The statistic: Households with GLP-1 users could account for 35% of food and beverage sales by 2030, up from 23% today, per Circana.
Why it matters: Rising GLP-1 usage is reshaping grocery spending, with profound implications for foodmakers and grocers.
- Consumers are changing what they buy. GLP-1 users are buying fewer products that are high in sugar and carbohydrates, and moving toward items that are low in sugar but high in protein, fiber, and healthy fats.
- GLP-1 users buy fewer units, but spend more than non-users. That could be due to spending more on healthier foods and supplements, like protein shakes and produce. A separate report from ADM found that 80% of consumers taking anti-obesity medications like GLP-1s are willing to spend more on food and beverage products that offer additional health benefits.
- Some habits are sustained even after GLP-1 use stops.
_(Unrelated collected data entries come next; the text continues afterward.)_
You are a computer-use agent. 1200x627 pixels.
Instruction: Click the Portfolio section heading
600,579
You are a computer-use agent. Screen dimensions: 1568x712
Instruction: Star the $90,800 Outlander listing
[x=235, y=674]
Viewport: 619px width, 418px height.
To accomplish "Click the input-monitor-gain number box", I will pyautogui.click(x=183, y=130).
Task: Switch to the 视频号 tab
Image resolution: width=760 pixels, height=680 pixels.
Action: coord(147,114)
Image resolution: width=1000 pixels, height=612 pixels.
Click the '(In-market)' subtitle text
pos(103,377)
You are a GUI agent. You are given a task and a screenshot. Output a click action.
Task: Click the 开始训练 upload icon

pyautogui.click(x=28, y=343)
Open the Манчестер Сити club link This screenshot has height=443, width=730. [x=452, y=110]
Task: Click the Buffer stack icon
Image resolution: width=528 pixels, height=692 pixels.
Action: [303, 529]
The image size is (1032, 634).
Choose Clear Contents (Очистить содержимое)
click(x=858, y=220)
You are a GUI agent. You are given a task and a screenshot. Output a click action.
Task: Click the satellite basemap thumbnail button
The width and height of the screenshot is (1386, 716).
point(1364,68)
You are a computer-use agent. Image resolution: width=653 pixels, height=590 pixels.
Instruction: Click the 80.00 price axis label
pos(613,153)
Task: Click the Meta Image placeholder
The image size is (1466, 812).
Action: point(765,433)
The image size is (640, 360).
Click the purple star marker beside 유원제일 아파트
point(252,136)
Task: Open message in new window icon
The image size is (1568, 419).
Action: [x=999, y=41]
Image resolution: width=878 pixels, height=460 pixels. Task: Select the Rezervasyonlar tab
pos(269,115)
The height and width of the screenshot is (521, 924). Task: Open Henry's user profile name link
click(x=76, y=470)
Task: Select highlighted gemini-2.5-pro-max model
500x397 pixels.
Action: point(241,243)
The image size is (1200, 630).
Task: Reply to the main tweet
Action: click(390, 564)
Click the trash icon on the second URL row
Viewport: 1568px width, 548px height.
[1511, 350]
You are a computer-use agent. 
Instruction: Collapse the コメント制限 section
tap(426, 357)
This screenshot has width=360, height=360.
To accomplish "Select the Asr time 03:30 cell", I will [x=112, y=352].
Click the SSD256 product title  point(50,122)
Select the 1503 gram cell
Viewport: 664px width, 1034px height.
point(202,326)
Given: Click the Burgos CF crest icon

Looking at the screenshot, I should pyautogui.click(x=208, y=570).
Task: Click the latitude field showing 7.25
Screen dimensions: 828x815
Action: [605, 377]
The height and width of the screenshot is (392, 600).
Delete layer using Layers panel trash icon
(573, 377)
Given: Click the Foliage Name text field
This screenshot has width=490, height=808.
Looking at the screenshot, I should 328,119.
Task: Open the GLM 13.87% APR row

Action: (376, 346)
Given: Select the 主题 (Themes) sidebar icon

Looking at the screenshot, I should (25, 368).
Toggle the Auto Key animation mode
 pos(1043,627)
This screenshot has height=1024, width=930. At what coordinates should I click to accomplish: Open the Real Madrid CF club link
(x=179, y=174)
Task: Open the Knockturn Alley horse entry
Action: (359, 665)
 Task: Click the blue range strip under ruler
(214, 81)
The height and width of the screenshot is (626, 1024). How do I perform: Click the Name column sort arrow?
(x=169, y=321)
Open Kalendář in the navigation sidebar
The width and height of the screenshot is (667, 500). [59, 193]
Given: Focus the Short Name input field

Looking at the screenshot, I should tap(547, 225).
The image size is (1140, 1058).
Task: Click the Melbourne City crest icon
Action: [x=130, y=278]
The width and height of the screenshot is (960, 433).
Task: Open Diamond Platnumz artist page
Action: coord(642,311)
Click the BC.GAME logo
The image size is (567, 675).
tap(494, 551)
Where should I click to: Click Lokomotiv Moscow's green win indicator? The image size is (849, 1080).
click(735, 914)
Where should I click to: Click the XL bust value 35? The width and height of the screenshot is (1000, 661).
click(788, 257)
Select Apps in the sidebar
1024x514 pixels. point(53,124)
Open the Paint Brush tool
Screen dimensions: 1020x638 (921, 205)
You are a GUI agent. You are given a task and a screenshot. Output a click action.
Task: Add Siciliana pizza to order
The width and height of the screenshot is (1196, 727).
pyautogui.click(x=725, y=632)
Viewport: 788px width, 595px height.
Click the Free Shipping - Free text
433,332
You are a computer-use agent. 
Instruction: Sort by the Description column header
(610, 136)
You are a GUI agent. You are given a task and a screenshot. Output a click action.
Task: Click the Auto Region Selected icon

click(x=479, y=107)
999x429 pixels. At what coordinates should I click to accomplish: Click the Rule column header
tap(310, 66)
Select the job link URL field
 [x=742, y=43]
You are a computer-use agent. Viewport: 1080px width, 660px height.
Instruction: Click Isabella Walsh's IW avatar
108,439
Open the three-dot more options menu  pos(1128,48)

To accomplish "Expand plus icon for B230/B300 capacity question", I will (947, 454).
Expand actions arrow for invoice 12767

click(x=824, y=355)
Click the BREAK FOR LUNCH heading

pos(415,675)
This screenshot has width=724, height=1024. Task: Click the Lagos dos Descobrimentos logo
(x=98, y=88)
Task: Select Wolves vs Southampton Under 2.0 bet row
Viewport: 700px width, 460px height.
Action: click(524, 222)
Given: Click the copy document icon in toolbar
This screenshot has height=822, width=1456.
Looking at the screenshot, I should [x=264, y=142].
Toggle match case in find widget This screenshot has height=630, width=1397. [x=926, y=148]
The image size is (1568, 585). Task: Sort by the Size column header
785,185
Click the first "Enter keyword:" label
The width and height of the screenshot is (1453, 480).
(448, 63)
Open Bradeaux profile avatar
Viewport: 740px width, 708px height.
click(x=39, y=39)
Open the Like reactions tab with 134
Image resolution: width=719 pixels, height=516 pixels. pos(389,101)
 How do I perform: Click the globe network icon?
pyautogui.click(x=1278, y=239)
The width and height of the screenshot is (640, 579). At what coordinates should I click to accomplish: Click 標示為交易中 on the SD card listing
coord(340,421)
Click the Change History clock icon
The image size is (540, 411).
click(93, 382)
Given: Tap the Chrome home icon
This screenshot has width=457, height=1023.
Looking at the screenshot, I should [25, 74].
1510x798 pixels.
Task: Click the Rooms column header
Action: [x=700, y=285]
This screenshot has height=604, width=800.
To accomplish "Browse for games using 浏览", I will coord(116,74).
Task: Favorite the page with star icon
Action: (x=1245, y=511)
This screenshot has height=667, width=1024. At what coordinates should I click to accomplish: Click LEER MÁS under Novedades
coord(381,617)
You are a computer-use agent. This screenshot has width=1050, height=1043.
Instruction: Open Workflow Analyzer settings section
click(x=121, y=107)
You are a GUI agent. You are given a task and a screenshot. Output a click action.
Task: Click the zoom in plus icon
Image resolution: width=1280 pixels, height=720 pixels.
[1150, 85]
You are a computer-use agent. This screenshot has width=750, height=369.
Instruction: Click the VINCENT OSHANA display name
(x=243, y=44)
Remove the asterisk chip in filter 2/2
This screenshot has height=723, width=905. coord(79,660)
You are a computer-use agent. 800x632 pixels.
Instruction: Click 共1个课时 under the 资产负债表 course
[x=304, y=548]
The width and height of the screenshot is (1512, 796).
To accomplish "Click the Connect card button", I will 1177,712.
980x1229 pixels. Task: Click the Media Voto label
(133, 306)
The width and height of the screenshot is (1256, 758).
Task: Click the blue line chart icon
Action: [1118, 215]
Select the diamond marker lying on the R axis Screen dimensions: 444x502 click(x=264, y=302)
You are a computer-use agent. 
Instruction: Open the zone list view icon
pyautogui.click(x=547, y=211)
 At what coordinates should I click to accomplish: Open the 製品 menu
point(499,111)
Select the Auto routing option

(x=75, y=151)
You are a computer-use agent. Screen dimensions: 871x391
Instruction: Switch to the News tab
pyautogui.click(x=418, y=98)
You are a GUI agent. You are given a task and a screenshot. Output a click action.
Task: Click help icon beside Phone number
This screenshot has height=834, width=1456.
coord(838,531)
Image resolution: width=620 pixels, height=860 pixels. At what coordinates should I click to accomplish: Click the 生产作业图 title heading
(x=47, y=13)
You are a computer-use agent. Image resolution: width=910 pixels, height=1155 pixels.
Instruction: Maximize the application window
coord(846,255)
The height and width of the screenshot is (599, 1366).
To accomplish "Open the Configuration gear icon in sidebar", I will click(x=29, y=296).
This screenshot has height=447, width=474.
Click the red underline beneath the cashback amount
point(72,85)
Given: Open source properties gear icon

Consumers continue to purchase more produce and personal care products after going off the medication, according to the Circana report. However, other behaviors tend to revert, with purchases of beverages and refrigerated and frozen food items recovering post-medication.
The big picture: As GLP-1s grow more accessible—thanks to microdosing, efforts to make the drugs more affordable, and the pending release of a weight-loss pill—their impact will be more deeply felt beyond food to sectors including apparel, wellness, beauty, and restaurants.
- GLP-1s are already moving the apparel size curve downward, forcing clothing brands to rethink their merchandising tactics.
- Beauty brands are benefiting as consumers look for products that restore nutrients, address issues like “Ozempic face,” and splurge on makeup, fragrance, and haircare as weight loss boosts their confidence.
- Somewhat counterintuitively, GLP-1 users are spending more on restaurants even as they buy less at the grocery store, suggesting that they’re more inclined to invest in experiences.